Nothing wrong with heaps of common tropes, of course--hell, I love lots of tropes, I write & read fanfic. :D It's just funny how snobby some advocates of Literary Fiction can get, when it can be just as predictable as any other mode (in good ways and bad). And this is an enjoyable book, despite how much I may sprain my eyes at professor-student adultery-to-comfort-his-own-angst blegh (not a moral thing, I'm probably just at Bitch Eating Crackers* level with its use in fiction, so I end up falling out of the story too much).
*(Bitch Eating Crackers: shockingly, the idiom doesn't have a Know Your Meme entry. The short version is that it came from this comedy postcard on the someecards site back in the day with the text "Once you hate someone, everything they do is offensive. 'Look at this bitch eating those crackers like she owns the place.'")
The book was a good read in general, flew by, and juggles POVs and timelines and various pieces of information in interesting ways (who thinks what, who means what, who misinterprets what, who knows or doesn't know what) that kept me involved.
The issue of race, Chinese-American specificity, plus being set in a mixed-race family in a very white milieu, that's all very particular and interesting, as is the intersectional way it includes the issue of being a woman in male-dominated spaces and cultures (and resisting or not resisting certain modes of culturally-defined womanhood within socially feminized spaces too). It grounds those situations so well through character, the details of daily life, all of that. There was a satisfying conversation where the Chinese-American husband is like 'you don't know how it is to be The Other in a sea of the dominant/oppressive culture' (I'm paraphrasing, he doesn't talk like that :D ) and the white American wife tells him details of how it was to soldier through chemistry classes chock-full of men who harassed, belittled, tormented, and overlooked her. Luckily, it doesn't become an Oppression Olympics situation...they come to understand each other and their potential intersectional similarities very late in the book, but better late than never.

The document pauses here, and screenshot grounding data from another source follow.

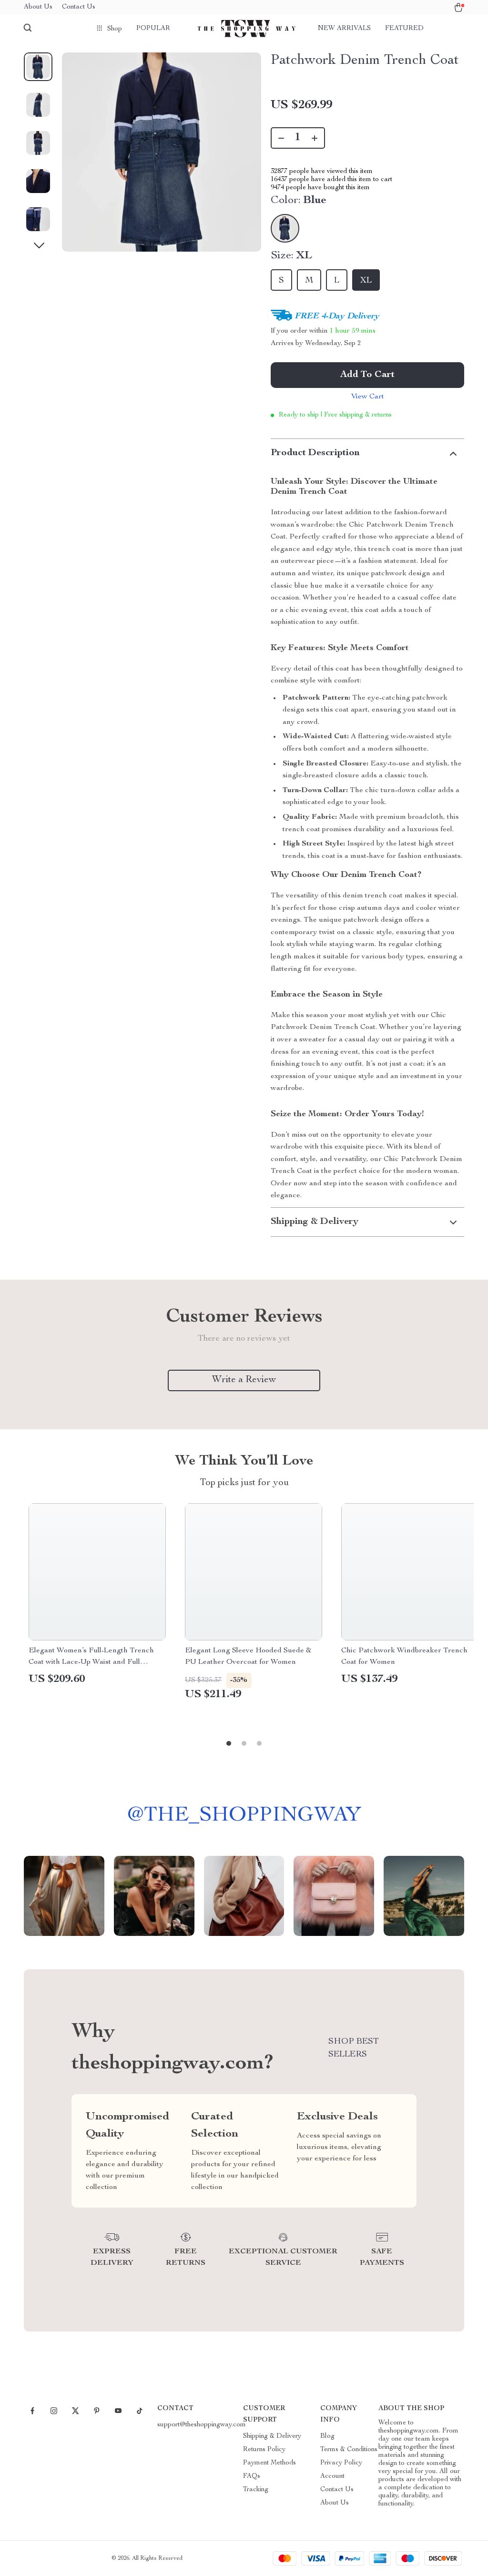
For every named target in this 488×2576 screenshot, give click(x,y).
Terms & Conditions (348, 2449)
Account (332, 2476)
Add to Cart (367, 375)
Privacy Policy (341, 2463)
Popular (153, 28)
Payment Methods (269, 2463)
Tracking (255, 2489)
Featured (404, 28)
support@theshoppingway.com (201, 2425)
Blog (327, 2436)
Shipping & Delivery (272, 2436)
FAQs (251, 2476)
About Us (38, 7)
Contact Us (78, 7)
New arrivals (344, 28)
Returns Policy (264, 2449)
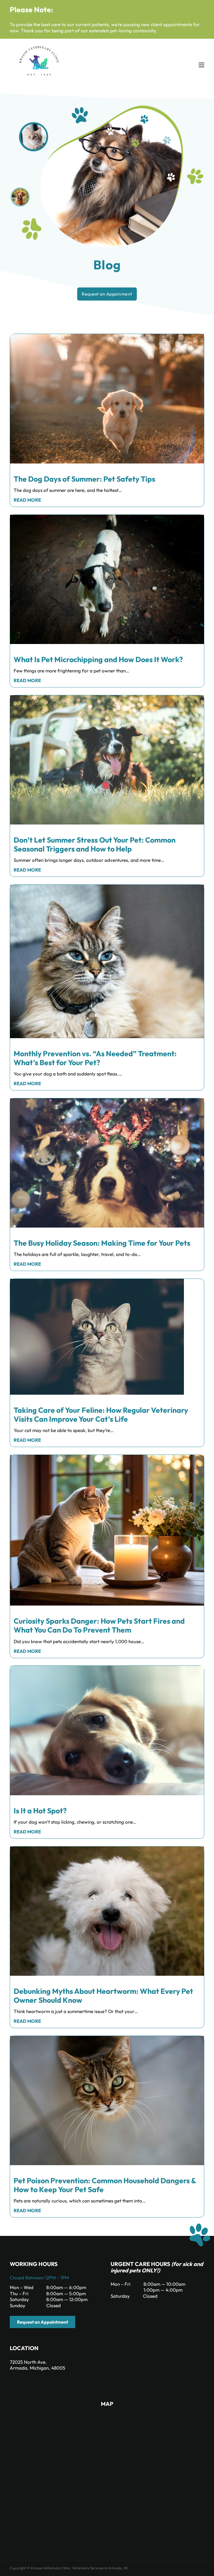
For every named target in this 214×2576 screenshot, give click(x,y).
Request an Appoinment (107, 294)
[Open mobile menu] (201, 65)
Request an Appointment (42, 2322)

And as someone who was a child in the 1970s, the historical 70s-ness usually felt pretty spot-on. Although I have no memory of an unlocked seatbelt triggering a chime at that time--but, we didn't have new cars, so as that function was rolled out I might've just been late to experience it.

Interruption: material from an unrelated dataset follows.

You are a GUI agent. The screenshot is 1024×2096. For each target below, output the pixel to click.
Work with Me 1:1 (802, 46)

I appreciated the tiny future glimpses at the very end, a comforting way to wrap up what had been a pretty sad story. It did make me wonder if that one line about touching the bump on Jack's nose is supposed to indicate eventual requiting! It would need to be unpacked, and actually struck me as a good basis for fanfic--so I went and looked, and of course there are like thirty-something Jack/Nath stories on AO3. :D
Speaking of Nath... my mind initially heard that as Nath with a short-a, rhyming with bath, until we learned it's short for Nathan. But nevertheless, I had to stop and correct myself so often throughout the entire book, forcing myself to think of it with the long a. It's absolutely a
verbal nickname for Nathan, no problem, but
visually it wasn't intuitive. I think the more typical rules of English spelling/pronunciation kept intruding on me.
Anyway, I'm glad I read it, and appreciate the bingo square giving me the push.